Document passage
2018-08-25 20:12:36 -05:00
Field G. Van Zee
4b36e85be9 Converted function-like macros to static functions.
Details:
- Converted most C preprocessor macros in bli_param_macro_defs.h and
  bli_obj_macro_defs.h to static functions.
- Reshuffled some functions/macros to bli_misc_macro_defs.h and also
  between bli_param_macro_defs.h and bli_obj_macro_defs.h.
- Changed obj_t-initializing macros in bli_type_defs.h to static
  functions.
- Removed some old references to BLIS_TWO and BLIS_MINUS_TWO from
  bli_constants.h.
- Whitespace changes in select files (four spaces to single tab).
2018-05-08 14:26:30 -05:00
Field G. Van Zee
2b7108a8ef Minor updates to test driver makefiles.
Details:
- Cleaned up and homogenized the various test driver Makefiles in
  testsuite and test directories.
- Very minor updates to test driver code.
2018-04-16 12:35:53 -05:00
Field G. Van Zee
7dc40eafdd Updates to top-level and test driver Makefiles.
Details:
- Added logic to common.mk that will choose a BLIS library against which
  to link (LIBBLIS_LINK). The default choice is the static (.a) library;
  the shared (.so) library is chosen only if the shared library build was
  enabled and the static one was disabled.
- Updated the various test driver Makefiles to reference this common,
  pre-chosen library against which to link. (Previously, these drivers
  unconditionally linked against the static library and would have
  failed if the static library build was disabled at configure-time.)

Given exercise A
In the commit log, which library does common.mk pick by default for LIBBLIS_LINK?

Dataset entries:
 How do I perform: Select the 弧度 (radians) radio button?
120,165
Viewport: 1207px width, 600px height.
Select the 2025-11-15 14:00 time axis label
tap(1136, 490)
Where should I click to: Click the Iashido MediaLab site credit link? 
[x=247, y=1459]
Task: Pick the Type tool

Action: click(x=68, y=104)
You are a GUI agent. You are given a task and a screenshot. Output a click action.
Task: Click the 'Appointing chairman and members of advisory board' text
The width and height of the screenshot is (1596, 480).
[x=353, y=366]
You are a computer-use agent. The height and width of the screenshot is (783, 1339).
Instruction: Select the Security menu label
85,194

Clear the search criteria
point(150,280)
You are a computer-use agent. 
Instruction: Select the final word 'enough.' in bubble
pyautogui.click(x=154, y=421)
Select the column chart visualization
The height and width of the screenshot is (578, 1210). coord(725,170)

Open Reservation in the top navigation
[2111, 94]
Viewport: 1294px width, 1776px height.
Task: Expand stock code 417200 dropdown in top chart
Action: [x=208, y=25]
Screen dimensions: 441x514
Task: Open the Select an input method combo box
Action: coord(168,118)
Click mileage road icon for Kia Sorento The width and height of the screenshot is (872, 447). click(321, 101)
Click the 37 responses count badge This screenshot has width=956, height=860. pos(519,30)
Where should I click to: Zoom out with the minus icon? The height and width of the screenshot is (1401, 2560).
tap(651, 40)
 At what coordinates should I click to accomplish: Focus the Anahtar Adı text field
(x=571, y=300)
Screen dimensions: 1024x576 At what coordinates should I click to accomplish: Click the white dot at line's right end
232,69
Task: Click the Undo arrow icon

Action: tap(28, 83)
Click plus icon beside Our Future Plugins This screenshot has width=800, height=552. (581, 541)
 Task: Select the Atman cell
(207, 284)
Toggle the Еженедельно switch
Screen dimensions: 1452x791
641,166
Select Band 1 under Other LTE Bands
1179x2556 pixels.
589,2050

Given exercise B
Count the lines of the records that contain the string "Where". Reply with only the number.

Correct output A
The static (.a) library.

Correct output B
2